The Indian stock market has been reeling under selling pressure, with both the benchmark indices, Sensex and Nifty 50, trading lower for the sixth consecutive session on Friday, weighed down by concerns over higher tariffs on Indian goods imposed by the US President Donald Trump.
However, the genuine strain on Indian markets stems from a more profound, domestic slowdown, overshadowing the distractions of Trump tariffs, experts believe. With a lack of significant earnings growth, sluggish consumer spending, and persistent outflow of foreign funds, markets are aimlessly fluctuating without any strong triggers to move clearly in either direction.
Market analysts believe that the benchmarks have overlooked three significant negative factors, including foreign institutional investor (FII) selling, lackluster performance by Indian companies in Q1FY26, and the depreciating Indian rupee.
On Friday, Nifty 50 slipped below 24,500, a critical level that has taken support multiple times since May. If Nifty 50 continues to sustain below this level, then we may see further correction towards 24,000-24,200 that coincides with the bullish gap left on 12th May along with the 200-Day Simple Moving Average (SMA), said Rajesh Bhosale, Equity Technical and Derivative Analyst at Angel One.
According to Motilal Oswal Financial Services, the immediate support for Nifty 50 is at 24,442 then 24,350 zones, while resistance is seen at 24,750 then 24,900 zones.
According to the brokerage house, Nifty 50 needs to cross and hold above 24,600 zones strength to see an upside towards 24,750 and 24,900 zones. Else, weakness can be seen towards 24,442 and 24,350 zones.
What are the factors, other than tariffs, weighing on markets?
Mohit Gulati, the CIO and managing partner of ITI Growth Opportunities Fund, said that beyond the noise of Trump Tariffs, the real weight on Indian markets is a deeper, domestic pause. After nearly 3–4 years of post-COVID revenge spending, the consumer has hit the brakes.
“We’re seeing clear signs: volume growth in FMCG is tapering, discretionary retail is under pressure, and even bellwethers like paints are reporting muted demand. This isn’t a blip — it’s stagflation in motion. With no real earnings momentum, tepid consumption, and policy rates stuck in limbo, markets are drifting without a catalyst to push decisively in either direction,” said Gulati.
Subdued Earnings
The earnings growth during the first quarter of FY26 remained subdued. The overall earnings growth was driven by BFSI, Technology, Oil & Gas, Cement, and Utilities. These five sectors contributed 71% to the incremental YoY accretion in earnings so far.
High Valuations
Nifty 50 is trading at a 12-month forward P/E ratio of 21.1x, near its LPA (long period average) of 20.7x , which is at a 2% premium. In contrast, its P/B of 3.1x represents a 10% premium to its historical average of 2.8x.

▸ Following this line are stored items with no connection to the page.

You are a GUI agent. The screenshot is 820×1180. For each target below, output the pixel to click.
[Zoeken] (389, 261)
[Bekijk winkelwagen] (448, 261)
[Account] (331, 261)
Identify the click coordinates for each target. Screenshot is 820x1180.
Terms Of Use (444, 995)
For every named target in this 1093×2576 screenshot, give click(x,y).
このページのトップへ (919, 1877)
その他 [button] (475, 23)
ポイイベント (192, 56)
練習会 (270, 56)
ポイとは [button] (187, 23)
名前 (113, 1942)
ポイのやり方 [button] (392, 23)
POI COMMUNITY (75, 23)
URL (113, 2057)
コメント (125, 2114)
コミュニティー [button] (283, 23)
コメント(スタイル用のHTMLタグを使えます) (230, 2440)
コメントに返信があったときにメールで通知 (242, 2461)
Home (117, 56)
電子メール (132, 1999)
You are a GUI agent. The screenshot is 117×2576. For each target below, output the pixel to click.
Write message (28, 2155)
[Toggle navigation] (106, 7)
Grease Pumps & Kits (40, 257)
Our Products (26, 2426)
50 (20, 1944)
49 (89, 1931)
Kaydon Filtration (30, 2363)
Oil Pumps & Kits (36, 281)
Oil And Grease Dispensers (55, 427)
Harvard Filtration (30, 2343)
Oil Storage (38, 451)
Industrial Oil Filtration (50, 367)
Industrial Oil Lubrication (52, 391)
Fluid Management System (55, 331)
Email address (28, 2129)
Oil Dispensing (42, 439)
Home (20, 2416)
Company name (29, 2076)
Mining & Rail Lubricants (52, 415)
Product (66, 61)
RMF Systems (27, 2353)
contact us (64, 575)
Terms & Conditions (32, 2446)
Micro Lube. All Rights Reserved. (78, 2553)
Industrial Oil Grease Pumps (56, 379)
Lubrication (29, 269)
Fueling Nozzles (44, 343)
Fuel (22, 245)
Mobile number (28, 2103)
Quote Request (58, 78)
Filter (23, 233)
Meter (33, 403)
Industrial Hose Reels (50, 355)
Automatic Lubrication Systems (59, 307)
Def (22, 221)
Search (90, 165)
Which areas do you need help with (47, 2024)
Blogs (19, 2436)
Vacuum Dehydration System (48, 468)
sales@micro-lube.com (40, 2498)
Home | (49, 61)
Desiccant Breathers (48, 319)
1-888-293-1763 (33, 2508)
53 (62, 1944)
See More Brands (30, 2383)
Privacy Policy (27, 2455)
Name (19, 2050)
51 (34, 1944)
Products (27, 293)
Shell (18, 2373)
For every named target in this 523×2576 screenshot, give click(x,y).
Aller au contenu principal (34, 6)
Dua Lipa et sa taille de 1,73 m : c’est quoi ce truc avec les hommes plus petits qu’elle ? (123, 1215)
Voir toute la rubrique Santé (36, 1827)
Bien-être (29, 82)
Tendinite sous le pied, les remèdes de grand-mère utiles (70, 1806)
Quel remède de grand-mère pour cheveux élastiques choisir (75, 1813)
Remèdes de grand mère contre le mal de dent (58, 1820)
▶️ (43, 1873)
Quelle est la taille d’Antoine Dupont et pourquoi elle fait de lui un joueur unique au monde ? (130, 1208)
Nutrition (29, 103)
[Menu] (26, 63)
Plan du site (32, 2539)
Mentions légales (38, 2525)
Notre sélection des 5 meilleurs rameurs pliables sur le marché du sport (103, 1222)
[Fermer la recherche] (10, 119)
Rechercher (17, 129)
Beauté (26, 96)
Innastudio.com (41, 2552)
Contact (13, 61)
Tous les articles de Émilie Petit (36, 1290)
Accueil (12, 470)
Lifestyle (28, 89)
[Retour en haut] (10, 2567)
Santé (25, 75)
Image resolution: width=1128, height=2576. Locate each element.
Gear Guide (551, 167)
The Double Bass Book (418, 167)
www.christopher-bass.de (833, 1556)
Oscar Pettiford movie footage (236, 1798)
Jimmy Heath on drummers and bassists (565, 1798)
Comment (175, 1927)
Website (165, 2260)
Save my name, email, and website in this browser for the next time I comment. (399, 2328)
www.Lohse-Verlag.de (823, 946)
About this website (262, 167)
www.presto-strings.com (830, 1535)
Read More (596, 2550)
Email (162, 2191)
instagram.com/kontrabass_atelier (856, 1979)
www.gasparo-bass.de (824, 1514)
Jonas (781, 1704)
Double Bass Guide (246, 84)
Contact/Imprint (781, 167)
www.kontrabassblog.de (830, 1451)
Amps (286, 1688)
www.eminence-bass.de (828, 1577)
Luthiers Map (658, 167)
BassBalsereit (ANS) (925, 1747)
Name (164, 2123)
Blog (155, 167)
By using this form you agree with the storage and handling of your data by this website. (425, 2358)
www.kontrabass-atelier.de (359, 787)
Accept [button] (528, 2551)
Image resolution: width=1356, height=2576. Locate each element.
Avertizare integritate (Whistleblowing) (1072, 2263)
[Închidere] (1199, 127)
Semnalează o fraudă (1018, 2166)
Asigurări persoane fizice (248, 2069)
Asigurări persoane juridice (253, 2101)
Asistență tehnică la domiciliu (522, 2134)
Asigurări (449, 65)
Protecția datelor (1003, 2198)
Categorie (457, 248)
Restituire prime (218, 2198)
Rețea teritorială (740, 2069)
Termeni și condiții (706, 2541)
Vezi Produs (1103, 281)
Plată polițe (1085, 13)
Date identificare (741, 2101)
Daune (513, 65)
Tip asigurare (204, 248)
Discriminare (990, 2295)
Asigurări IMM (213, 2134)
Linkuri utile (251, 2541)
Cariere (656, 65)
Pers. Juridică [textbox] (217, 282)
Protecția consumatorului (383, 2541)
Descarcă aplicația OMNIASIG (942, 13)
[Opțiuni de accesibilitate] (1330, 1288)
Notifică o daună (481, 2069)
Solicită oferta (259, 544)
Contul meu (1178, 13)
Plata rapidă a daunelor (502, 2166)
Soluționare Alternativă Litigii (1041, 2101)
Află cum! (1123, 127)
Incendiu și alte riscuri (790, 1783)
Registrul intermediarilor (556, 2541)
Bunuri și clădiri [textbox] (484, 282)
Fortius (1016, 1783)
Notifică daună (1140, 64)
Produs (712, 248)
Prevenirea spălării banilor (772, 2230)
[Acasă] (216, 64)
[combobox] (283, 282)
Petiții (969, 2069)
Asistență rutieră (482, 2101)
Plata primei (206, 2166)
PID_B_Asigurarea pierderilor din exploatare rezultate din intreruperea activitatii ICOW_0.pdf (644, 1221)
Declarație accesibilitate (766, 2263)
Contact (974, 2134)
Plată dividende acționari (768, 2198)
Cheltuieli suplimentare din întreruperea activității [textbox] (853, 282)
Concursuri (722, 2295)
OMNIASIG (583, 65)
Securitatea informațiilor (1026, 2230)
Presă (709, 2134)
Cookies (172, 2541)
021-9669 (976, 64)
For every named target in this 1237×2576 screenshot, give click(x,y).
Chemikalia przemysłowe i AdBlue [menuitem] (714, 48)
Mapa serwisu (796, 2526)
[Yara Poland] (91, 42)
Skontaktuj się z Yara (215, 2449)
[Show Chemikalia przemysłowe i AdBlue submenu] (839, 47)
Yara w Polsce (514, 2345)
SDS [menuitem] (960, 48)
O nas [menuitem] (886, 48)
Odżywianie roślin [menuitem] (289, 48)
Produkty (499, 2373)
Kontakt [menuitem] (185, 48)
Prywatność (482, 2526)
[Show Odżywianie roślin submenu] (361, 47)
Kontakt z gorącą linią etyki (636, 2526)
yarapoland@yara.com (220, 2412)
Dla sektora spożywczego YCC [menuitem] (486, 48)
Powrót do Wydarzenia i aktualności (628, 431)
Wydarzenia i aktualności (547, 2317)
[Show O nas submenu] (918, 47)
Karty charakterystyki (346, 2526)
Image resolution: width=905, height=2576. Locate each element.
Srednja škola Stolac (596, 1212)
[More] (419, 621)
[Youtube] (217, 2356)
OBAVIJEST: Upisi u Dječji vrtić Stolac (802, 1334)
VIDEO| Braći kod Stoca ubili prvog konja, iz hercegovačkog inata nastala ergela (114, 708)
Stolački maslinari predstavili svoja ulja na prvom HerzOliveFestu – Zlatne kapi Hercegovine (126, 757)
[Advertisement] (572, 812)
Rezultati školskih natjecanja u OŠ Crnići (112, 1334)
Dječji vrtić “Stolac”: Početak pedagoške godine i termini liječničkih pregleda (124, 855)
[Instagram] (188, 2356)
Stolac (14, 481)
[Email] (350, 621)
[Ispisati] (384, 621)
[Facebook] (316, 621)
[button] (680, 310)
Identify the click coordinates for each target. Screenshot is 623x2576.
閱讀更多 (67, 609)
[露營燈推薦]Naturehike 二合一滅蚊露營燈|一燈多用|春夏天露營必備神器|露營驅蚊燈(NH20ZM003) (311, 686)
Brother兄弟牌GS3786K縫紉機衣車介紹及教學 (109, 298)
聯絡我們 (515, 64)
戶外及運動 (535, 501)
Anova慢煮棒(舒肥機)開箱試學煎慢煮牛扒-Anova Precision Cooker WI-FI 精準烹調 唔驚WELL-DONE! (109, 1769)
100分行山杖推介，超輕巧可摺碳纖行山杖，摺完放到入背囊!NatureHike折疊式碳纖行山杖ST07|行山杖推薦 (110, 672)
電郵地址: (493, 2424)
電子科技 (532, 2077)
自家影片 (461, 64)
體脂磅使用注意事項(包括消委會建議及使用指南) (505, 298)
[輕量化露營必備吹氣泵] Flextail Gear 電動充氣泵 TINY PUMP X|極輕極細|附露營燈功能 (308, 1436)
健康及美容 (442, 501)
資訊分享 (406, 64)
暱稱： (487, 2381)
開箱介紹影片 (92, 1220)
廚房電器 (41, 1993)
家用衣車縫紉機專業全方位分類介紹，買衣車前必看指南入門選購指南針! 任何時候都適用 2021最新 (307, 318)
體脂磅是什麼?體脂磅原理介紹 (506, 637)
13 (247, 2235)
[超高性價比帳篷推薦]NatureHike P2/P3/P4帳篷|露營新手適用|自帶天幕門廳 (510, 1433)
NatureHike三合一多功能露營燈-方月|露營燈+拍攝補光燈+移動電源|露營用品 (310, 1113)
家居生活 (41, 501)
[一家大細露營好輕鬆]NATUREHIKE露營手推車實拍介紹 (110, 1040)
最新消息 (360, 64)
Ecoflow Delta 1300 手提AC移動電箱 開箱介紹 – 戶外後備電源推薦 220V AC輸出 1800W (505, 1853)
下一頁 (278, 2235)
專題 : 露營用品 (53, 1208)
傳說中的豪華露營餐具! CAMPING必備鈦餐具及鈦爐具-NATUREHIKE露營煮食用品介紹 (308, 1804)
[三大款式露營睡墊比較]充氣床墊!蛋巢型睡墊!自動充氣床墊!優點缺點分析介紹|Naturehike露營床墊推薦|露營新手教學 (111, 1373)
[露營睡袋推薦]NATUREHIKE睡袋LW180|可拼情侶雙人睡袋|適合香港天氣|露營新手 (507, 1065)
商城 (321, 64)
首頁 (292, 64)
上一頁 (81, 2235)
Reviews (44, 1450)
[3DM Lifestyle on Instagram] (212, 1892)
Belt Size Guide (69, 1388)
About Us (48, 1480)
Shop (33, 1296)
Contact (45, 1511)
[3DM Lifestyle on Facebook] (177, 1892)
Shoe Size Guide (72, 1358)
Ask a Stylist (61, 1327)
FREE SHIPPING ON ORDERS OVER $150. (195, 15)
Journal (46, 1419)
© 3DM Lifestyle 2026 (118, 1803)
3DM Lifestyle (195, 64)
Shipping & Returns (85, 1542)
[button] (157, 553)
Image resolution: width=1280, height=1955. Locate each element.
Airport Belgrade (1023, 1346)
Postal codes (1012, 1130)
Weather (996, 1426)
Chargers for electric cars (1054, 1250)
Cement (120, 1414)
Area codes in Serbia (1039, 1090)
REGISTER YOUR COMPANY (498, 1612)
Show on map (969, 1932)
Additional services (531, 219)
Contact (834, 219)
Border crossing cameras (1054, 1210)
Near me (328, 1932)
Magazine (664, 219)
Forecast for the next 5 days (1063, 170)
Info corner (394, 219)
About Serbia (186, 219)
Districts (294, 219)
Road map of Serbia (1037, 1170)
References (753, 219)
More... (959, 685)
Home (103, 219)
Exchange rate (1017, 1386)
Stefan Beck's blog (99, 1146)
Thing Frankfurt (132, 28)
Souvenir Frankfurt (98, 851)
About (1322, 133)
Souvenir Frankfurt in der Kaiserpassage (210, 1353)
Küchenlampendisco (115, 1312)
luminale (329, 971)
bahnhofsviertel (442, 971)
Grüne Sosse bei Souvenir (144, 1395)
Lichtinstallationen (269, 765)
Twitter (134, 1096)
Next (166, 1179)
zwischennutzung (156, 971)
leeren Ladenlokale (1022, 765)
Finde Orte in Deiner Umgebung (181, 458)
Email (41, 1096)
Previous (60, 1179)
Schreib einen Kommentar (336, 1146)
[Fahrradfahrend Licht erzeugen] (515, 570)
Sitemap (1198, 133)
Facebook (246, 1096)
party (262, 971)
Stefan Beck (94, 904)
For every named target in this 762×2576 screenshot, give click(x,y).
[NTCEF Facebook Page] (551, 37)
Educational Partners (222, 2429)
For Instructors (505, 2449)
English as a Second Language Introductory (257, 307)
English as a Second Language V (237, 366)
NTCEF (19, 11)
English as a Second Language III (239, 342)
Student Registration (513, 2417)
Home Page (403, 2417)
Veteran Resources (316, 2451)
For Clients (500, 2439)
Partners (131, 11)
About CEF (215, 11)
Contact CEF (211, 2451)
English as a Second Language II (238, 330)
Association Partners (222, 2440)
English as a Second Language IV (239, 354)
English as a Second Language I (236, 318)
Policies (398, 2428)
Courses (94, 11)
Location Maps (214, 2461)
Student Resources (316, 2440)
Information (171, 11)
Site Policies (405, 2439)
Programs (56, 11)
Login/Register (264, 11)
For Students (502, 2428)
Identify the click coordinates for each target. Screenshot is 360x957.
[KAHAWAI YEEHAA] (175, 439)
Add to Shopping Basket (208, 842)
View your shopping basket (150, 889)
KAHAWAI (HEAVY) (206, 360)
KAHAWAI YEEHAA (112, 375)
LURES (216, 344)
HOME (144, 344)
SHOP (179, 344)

The 12-month trailing P/E for the Nifty, at 23.7x, is above its LPA of 22.9x (at a 3% premium). At 3.5x, the 12-month trailing P/B ratio for the Nifty is above its historical average of 3.1x (at an 11% premium), MOFSL said in a report.
In P/E terms, the MSCI India Index is trading at a 66% premium to the MSCI EM Index, below its historical average premium of 80%.
FPI Outflows
Foreign Portfolio Investors (FPIs) have sold ₹1.08 lakh crore of Indian equities through secondary market in 2025 so far. On the contrary, FPIs have infused around ₹37,700 crore through the primary markets during the same period, as per NSDL data.
“Sustained FII selling will continue to be bearish factor. Modest earnings growth of around 10% for FY26 and relatively high valuations in India are triggering sustained selling by FIIs. These factors will weigh on markets. Strong and sustained buying by DIIs can prevent a big correction in the market,” said VK Vijayakumar, Chief Investment Strategist, Geojit Investments.